=== Excerpt ===

-*-*-

April 30, 2006, 19 hours, 54 minutes and 19 seconds ago.

By Andnetwork .com

Thirteen years after winning independence, Eritrea is looking underground to pump life into its struggling economy as international mining companies begin work in earnest.


Initially beset by fits and starts, including a brief government suspension of their operations, five extraction firms share high hopes for the gold, copper and zinc reserves of Africa's newest nation.

Canadian Nevsun Resources and Sunridge Gold, US-Canadian Sanu Resources, Canadian-Eritrean MDN/Eritrean Minerals Corporation and Australia's Sub-Sahara have all entered the potentially lucrative search for minerals in Eritrea.

Although none has yet begun to extract, they have started preparatory work and Nevsun's Bisha mine in western Eritrea - the biggest project in the country - is expected to be the first to come on line in 2008, officials said.

"We hope the others will follow later," said Alem Kibreab, director general of Mines at the Ministry of Energy and Mines. "Mining will boost the economy, employment, the currency," he said in a recent interview. "But it has to be sustainable development."

Alem estimates the Bisha project alone will directly employ up to 400 people and provide ten times that number with indirect jobs, such as truck drivers and port workers.

Eritrean officials are reluctant to discuss how much revenue they expect from mining, but diplomatic sources say it could generate hundreds of million of dollars a year.

"The money will start coming in by the end of 2008", the director of Nevsun in Eritrea, Stan Rogers, said.

Based on geological surveys, Nevsun believes its miners will extract gold for the first two years, before hitting a copper reserve beneath for another two years and then zinc, he said.

"It's like a three-layered cake," Rogers said, expressing confidence that the Vancouver-based firm, which also operates in Mali, would more than recoup its initial investment.

-*-*-

=== Data listing ===
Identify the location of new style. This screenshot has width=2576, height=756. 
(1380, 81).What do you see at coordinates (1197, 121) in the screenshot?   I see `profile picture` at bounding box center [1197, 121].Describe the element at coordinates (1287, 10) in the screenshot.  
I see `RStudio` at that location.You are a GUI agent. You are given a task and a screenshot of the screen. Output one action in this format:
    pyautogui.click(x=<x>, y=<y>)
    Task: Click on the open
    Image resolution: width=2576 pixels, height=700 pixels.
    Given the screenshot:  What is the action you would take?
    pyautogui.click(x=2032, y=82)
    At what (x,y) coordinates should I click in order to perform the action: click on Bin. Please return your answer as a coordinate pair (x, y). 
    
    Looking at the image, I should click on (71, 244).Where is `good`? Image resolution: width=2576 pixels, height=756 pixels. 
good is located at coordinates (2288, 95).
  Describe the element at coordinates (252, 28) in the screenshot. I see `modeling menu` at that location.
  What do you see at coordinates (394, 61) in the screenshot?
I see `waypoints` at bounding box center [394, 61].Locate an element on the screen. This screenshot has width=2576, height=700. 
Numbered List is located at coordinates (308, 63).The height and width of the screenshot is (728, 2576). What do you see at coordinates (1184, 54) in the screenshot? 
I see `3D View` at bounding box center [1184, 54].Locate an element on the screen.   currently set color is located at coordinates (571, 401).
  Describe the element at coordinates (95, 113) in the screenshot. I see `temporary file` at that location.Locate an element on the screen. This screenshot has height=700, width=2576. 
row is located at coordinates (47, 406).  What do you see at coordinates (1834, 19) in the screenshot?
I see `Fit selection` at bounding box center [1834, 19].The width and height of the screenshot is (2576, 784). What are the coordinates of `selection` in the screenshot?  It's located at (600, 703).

-*-*-

=== Requirement ===
Output the passage of the Eritrea mining article from "By Andnetwork .com" up to and including "work in earnest.", copied word for word. The data has nothing to do with what you are asked to do here.

=== Response to the task ===
By Andnetwork .com

Thirteen years after winning independence, Eritrea is looking underground to pump life into its struggling economy as international mining companies begin work in earnest.